I know some people will not agree with my way of thinking, but I feel compelled to share it with you.
I have only shared my experience with the tubal reversal surgery with the ladies here, and with my DH (of course), and my sister and my best friend. I have ZERO intention of sharing the details behind our TTC or conceiving with anyone else. I am perfectly content to let remaining family and friends think it was an accident. I say this because I know not everyone will be happy for us but I am HAPPY, my DH is happy, and we are not going to let the negative comments of family and friends affect us. Here is the thing, we are decent people, we are good parents to our kids. We give them what they need, and some wants too. Granted at times our hands are full, but is it anyone else’s choice whether we have more? Nope…
We feel the same way as you. I was thinking of not telling any of our family until I was past the first trimester, but I asked my hubby how we would explain to our families about our pregnancy, and he said we'll just say "it happens". Whether they choose to except it is their own issue, but I will not let their feelings affect us and our children. I'm very content on the decision to have the tr, and hope I can get it soon. Thank you for your reply and thoughts. It really helped.

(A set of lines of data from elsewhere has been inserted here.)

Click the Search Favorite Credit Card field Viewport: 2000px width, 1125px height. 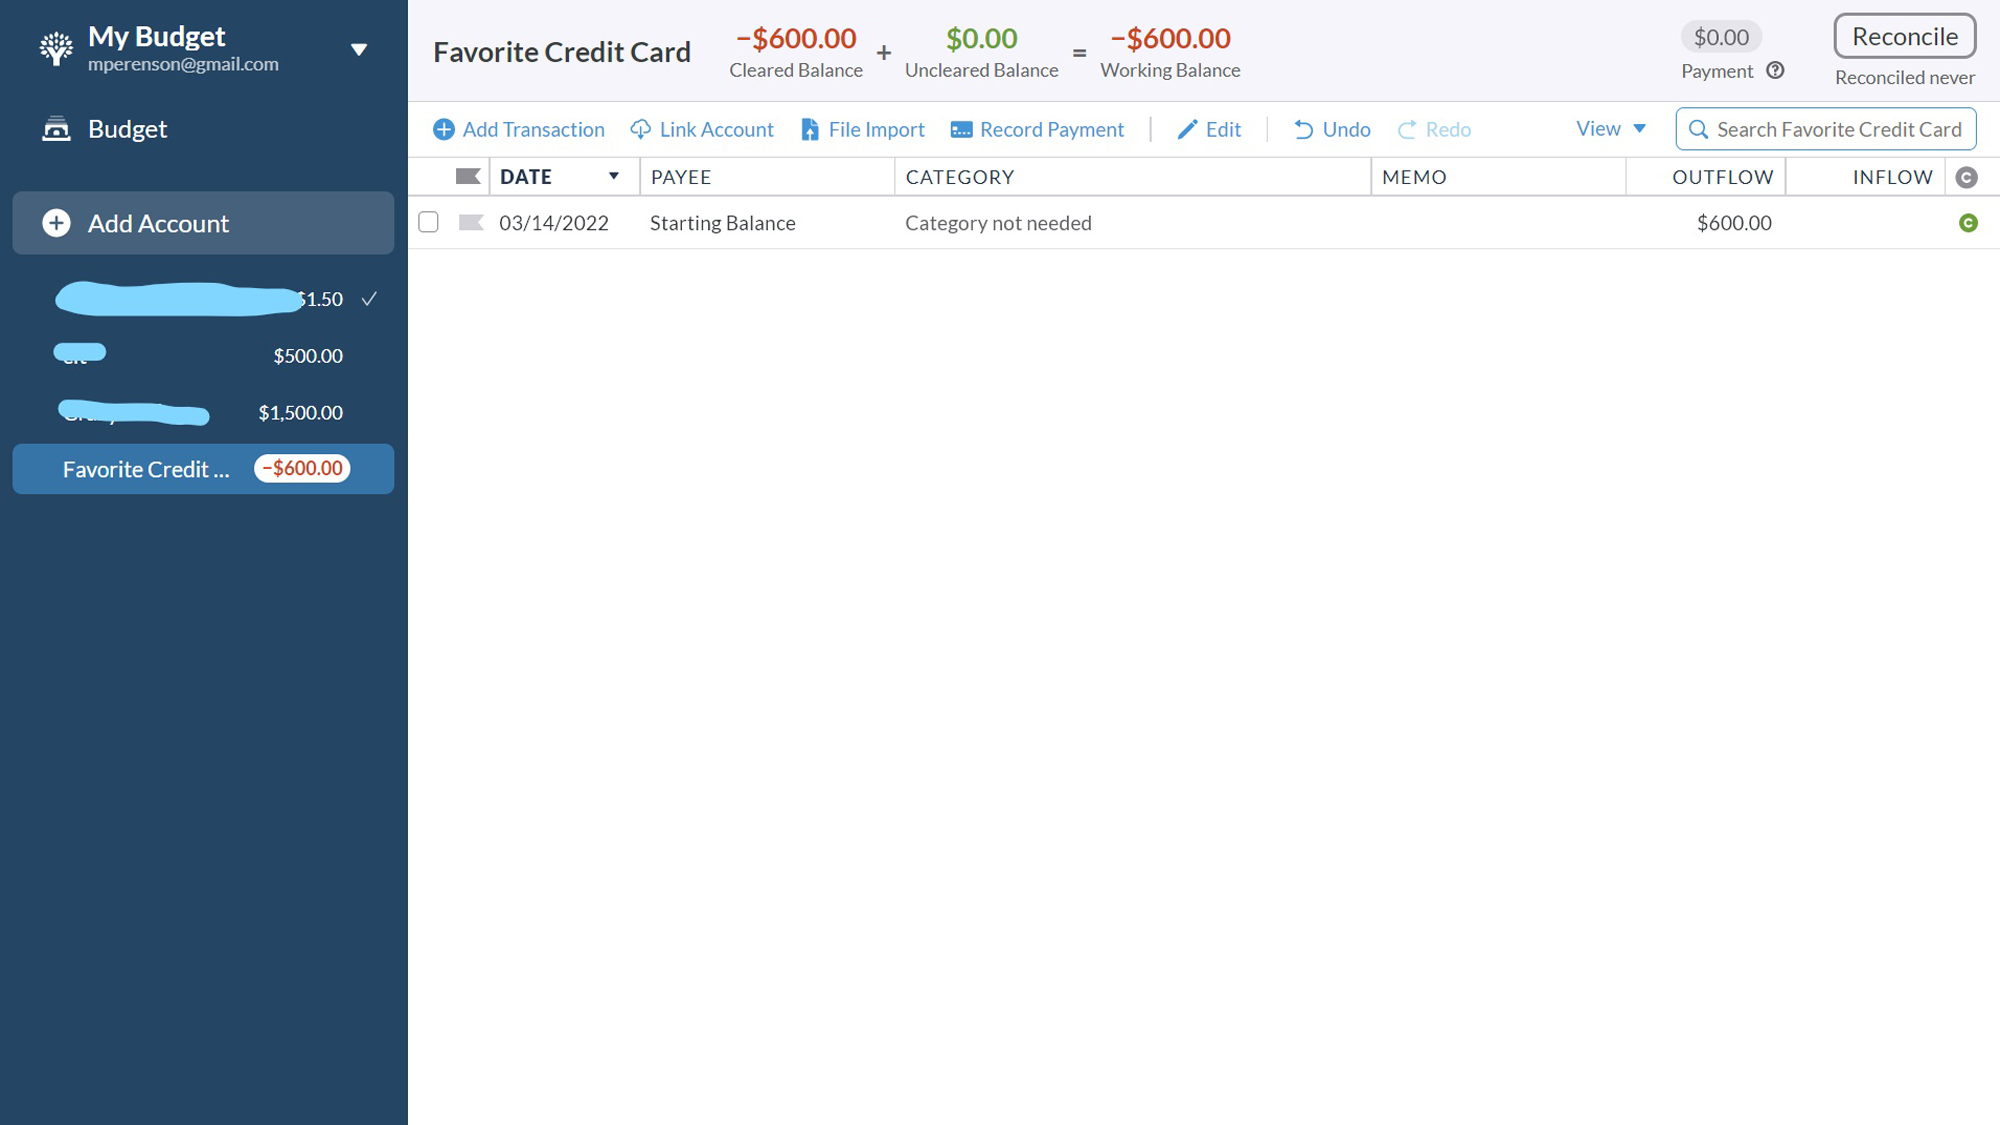click(x=1838, y=130)
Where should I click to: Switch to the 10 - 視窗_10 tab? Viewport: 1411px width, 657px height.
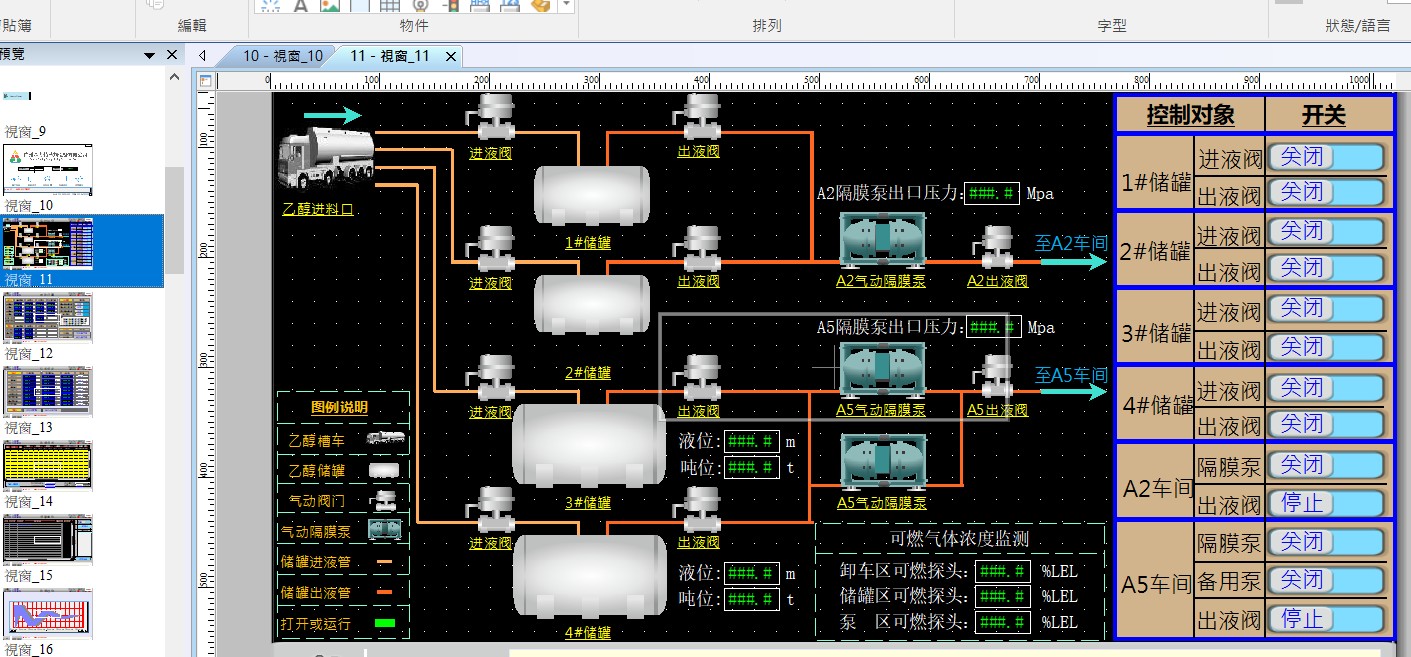(283, 56)
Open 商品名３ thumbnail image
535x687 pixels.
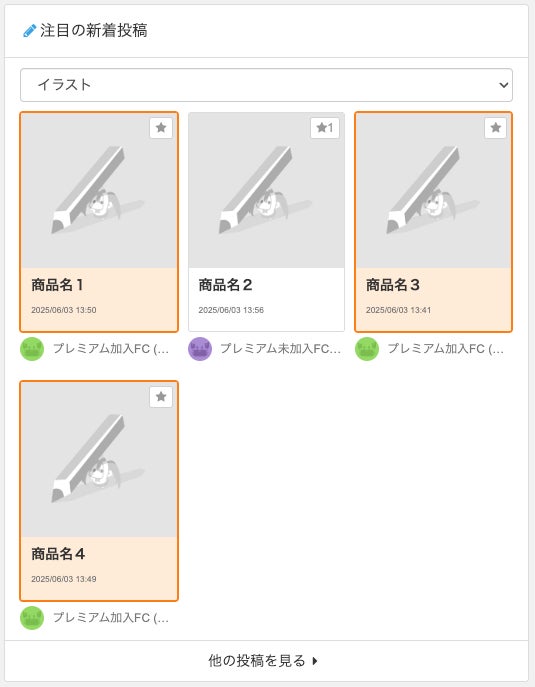click(x=433, y=191)
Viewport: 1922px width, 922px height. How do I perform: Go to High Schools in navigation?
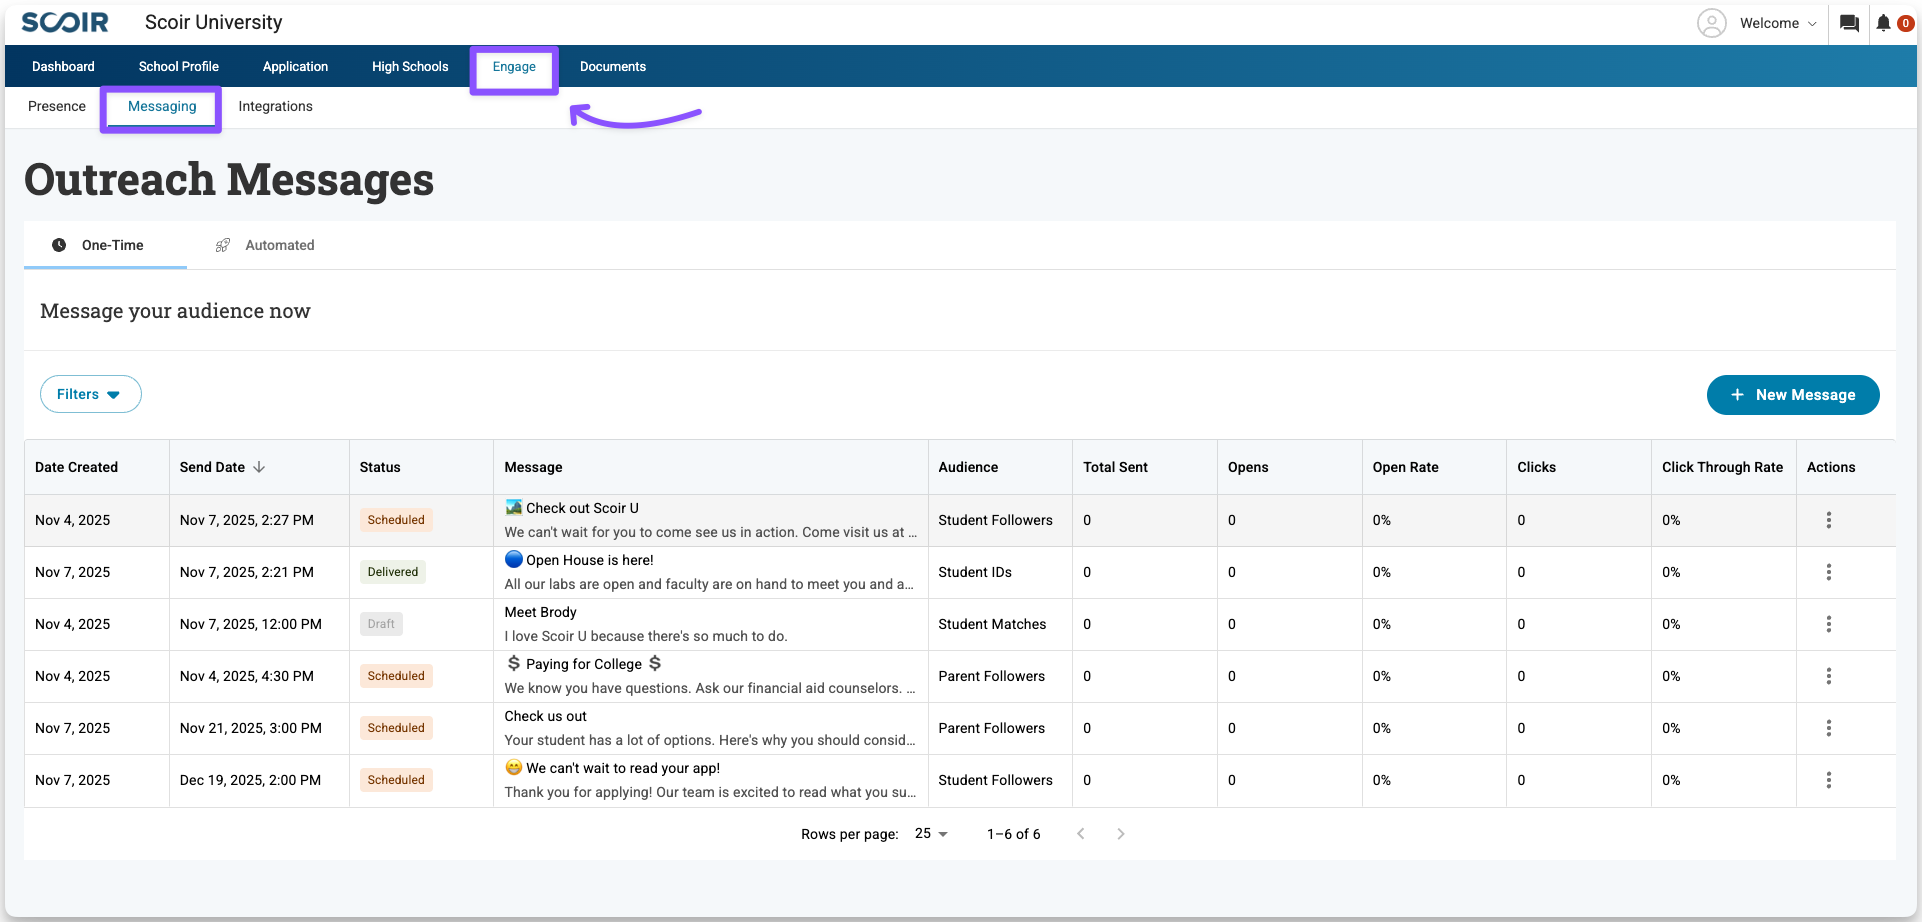pyautogui.click(x=410, y=66)
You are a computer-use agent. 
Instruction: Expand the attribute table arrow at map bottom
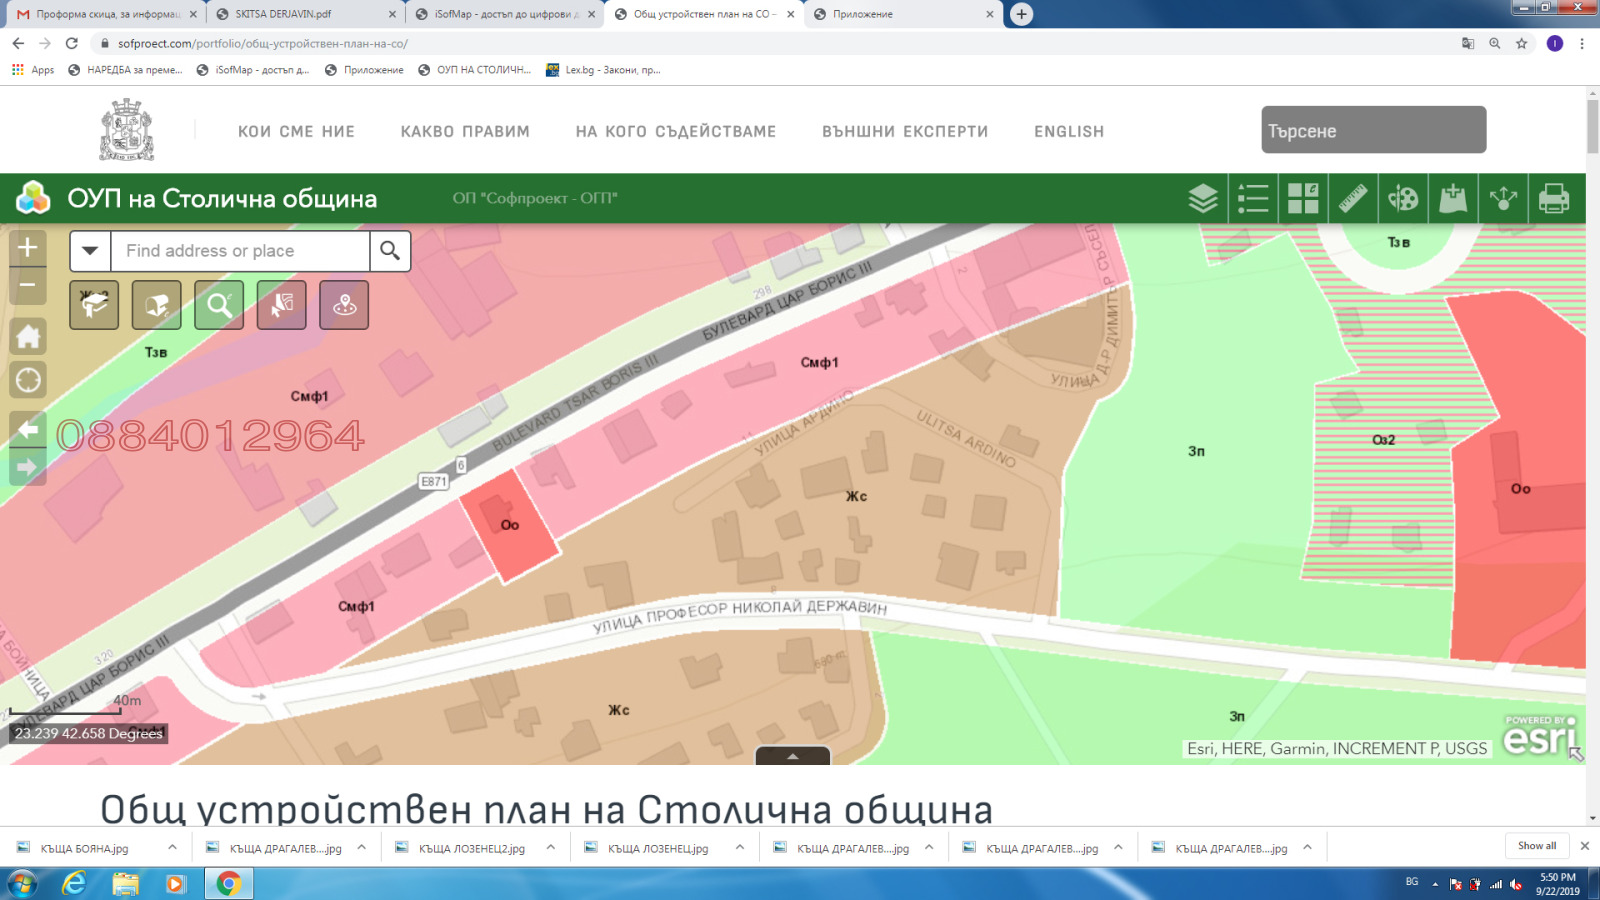[x=792, y=757]
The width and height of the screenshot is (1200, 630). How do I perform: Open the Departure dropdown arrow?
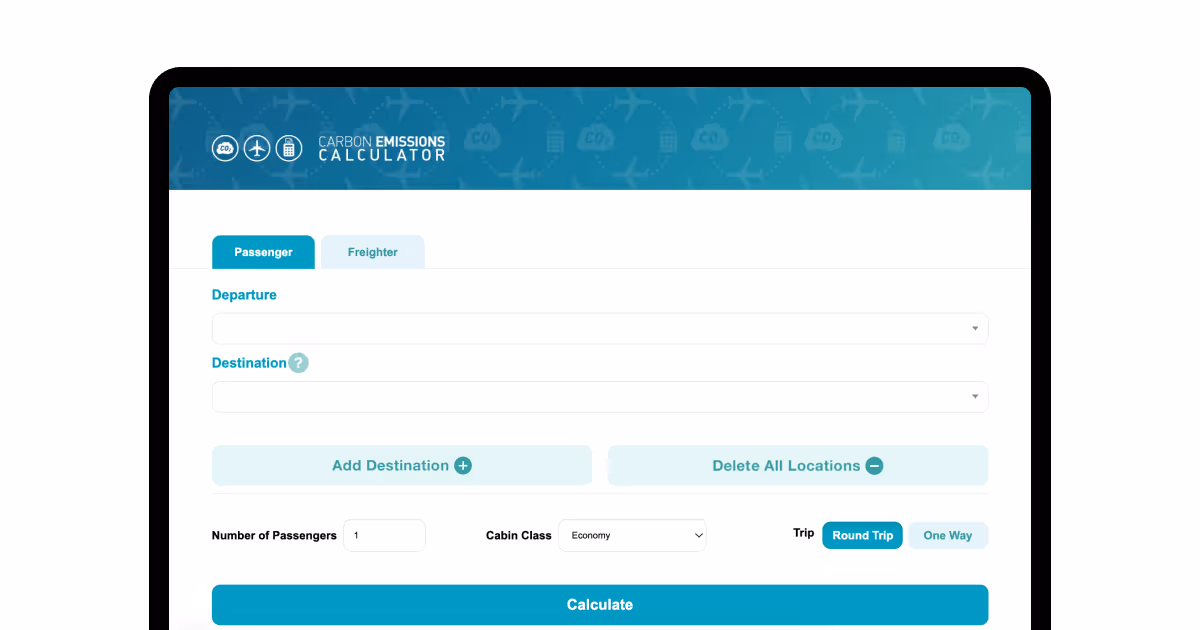973,328
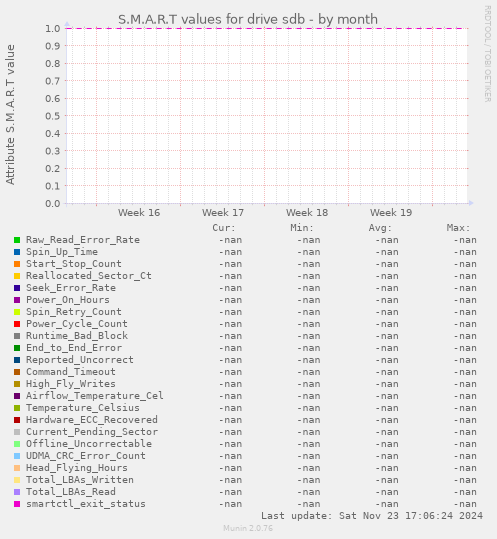Click the green Raw_Read_Error_Rate color swatch
The height and width of the screenshot is (539, 497).
[17, 240]
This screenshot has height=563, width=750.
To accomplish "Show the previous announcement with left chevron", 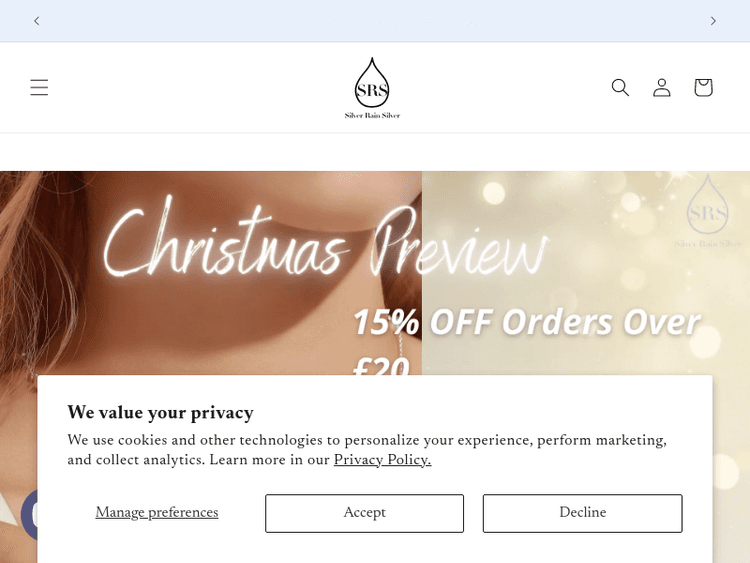I will [37, 21].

No advice to offer, but welcome to p.o!! I hope someone has some good advice for you somewhere here!
Krystal & Donovan - 12/2/06
Reagan - 10/2/02
Maximus - 3/10/05
Liberty - 12/11/08
My angel in Heaven 1/7/13
What is PTLS?
I used paragarde copper T IUD after my 3rd was born because my husband was done but I knew that I did not feel done.
That was the best thing I ever did as he left us when my 3rd was 13 months old. I was depressed thinking I would not have anymore for sure now as it was I was a single mom of 3 and the last had special needs. And then I got sick I was on the sofa for 6 months only getting up to dress and feed the kids. I was having pain in my lower right side and lots of daily bleeding. I thought the IUD was doing it, but it turned out that I had a tumor in one of my flopiane tubes and to do the surgery they had to take out the IUD and the tube and a DNC beause of endo. While I felt awesome after the surgery I was upset that I was told I only had a 5% chance of ever having another one because my flopian tube that was left had alot of scaring and the DNC did not fix the endo and my c-section scar was causing problems too. SO if my any luck I did get prego not to expect to go to term. I was sure my body just did not want me to have more even if I wanted them. Well I told my new BF about this and 10 months after our first date Simon was born. I swear God wanted this little guy to be here because we on top of all the medical stuff where using a condom, so yea when we told family I don't think they liked the "it was not planed" but they sure do love the baby.